Gerard aveva ceduto, le mura esterne della sua fortezza avevano cominciato ad essere abbattute, non c’era più nessuno da vincere quella notte per loro.

 
†‡†
 
 
-“Ieri notte, quindi?”

-“Sì.”

-“Quante volte è accaduto?”

-“Una sola.”

-“Soltanto ieri dall’ultima volta che hai confessato lo stesso peccato?”

-“Sì, padre.”

-“Figliolo, c’è altro di cui vorresti parlarmi?”

-“Non saprei, non è cambiato molto da ieri. Temo di essere stato sopraffatto dall’enormità dei miei doveri ultimamente. Ma supererò questa prova.”

-“Gerard, l’altra volta forse sono stato un poco troppo duro con te, ma ho dovuto farlo per il tuo bene, per poter comprendere poi la tua conseguente reazione. Se da un lato noto una sempre maggiore debolezza d’animo, dall’altro vedo umiltà e determinazione. Ne ho conosciuti pochi di sacerdoti che hanno preso i voti alla tua età… eri poco più che un ragazzino, e la vostra strada è faticosa e in salita, più che per altri più maturi. Le tentazioni della gioventù, l’incontenibile gioia di vivere che a volte conduce all’incoscienza tipica dei ragazzi. Mi chiedo se tu sia mai stato davvero adatto a tutto questo, o perlomeno se all’epoca fu quello il momento giusto. Rifletti bene figliolo caro, il sacerdozio è una scelta che porta gioia e serenità, ma solo se il cuore è davvero pronto alla chiamata di Dio.”

-“Mi ferisce molto sapere che pensi questo di me… Io voglio questa vita, voglio contrastare le azioni di Satana e diventare esorcista.”

-“Non avevo intenzione di mettere in dubbio la tua Fede, né il tuo operato. Nonostante le tue idee, come dire, progressiste, hai sempre svolto il tuo dovere in modo eccellente, e i giovani nutrono grande stima verso di te e gli altri ragazzi. Quello che dico, lo dico pensando solo al tuo benessere, con l’egoismo proprio di un padre, più che con l’occhio giudizioso del prete. Ed egoisticamente parlando preferirei vederti felice, piuttosto che proseguire per un cammino che ti renda insoddisfatto.”

-“Padre Giordano, ti sbagli, io non sono affatto insoddisfatto, né ho mai pensato di abbandonare il mio percorso. Apprezzo molto il tuo affetto nei miei confronti, ed è totalmente ricambiato, ma non credo sia quello il mio reale problema… ho solamente… Paura. Ma sono consapevole del fatto che sia un ostacolo del tutto naturale per chiunque fosse intenzionato a praticare esorcismi.

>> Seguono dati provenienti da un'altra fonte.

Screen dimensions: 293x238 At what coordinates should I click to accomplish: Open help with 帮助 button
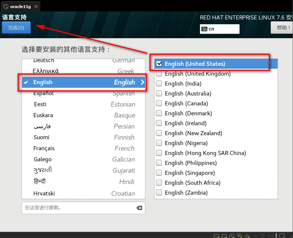point(283,28)
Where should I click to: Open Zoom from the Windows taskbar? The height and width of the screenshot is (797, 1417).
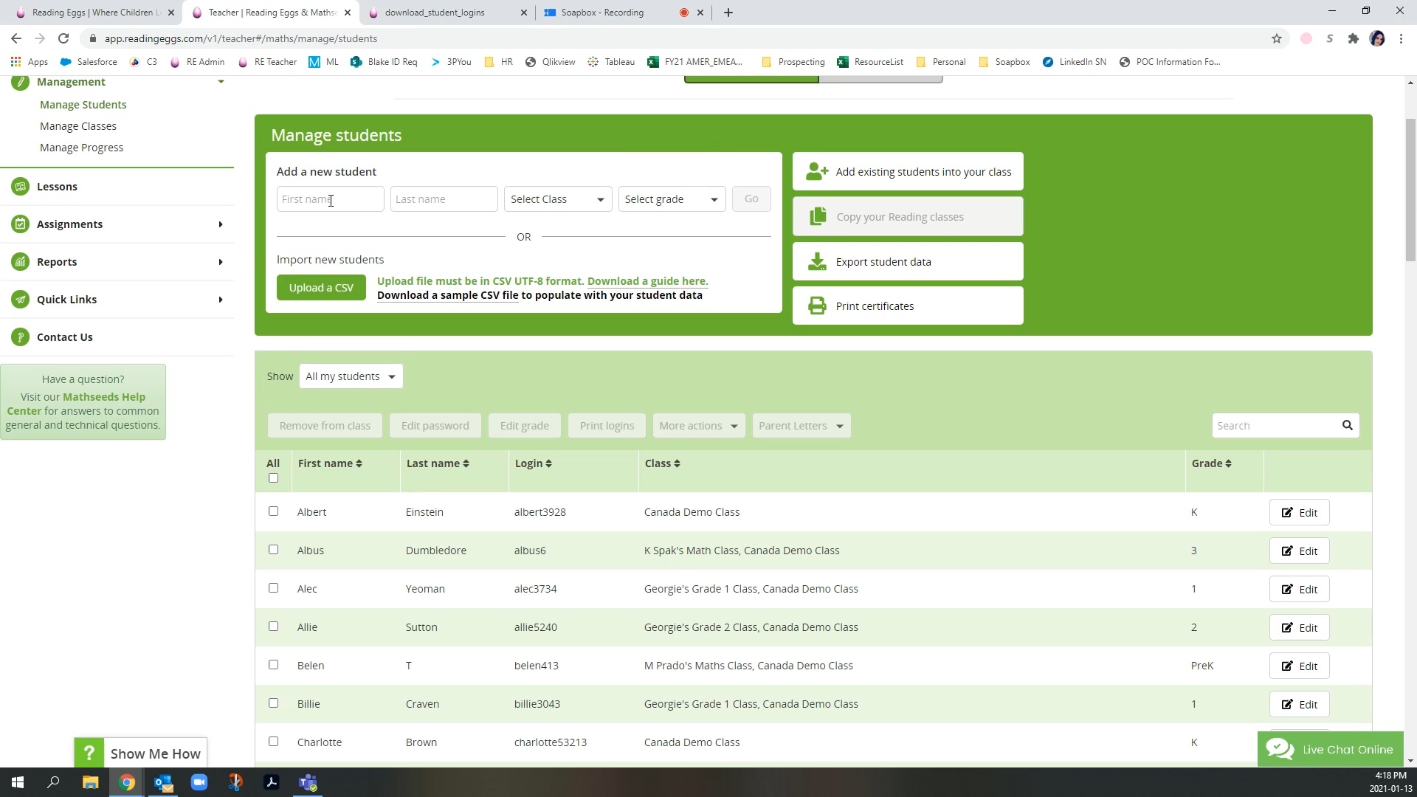pyautogui.click(x=199, y=782)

Quello di ieri è stato solo un momento di debolezza, una semplice pulsione naturale che purtroppo ho finito con l’assecondare.”

La grata del confessionale era aperta e attraverso di essa Gerard colse un guizzo nello sguardo ceruleo di Padre Giordano, un barlume di intuito appiccato dalla debole luce proveniente dai candelabri appesi al soffitto della Chiesa.

-“Era esattamente questo ciò a cui mi riferivo. Ho provato a darti la possibilità di entrare in argomento di tua spontanea volontà, ma ho sempre avuto come l’impressione che invece tu lo evitassi appositamente, confermando sempre di più i miei dubbi. Te lo chiederò ora, e dovrai essere sincero Gerard.”

Gerard annuì, sudando freddo e iniziando a percepire i segni della nausea. Gli occhi del sacerdote più anziano lo scrutarono con fermezza, mentre gli chiese:

“Gerard, tutto ciò ha a che fare con una donna?”


 


 
Il 24 luglio è stato un anno dall'ultimo aggiornamento di questa storia e niente, la cosa si commenta già di per sé. Siate clementi con me, sono solo una povera vampira matricola, e siate clementi anche con la mia prima scena pseudo smut.
Chiunque abbia letto Unholyverse troverà molti riferimenti a quella fanfiction, e volevo rendere noto che sono voluti e pienamente consapevoli.
Ho deciso di accostare questo capitolo a Buried myself alive dei The Used, non so nemmeno perché ho scelto questa canzone ma mi è venuto spontaneo collegarla allo stato d’animo di Gerard.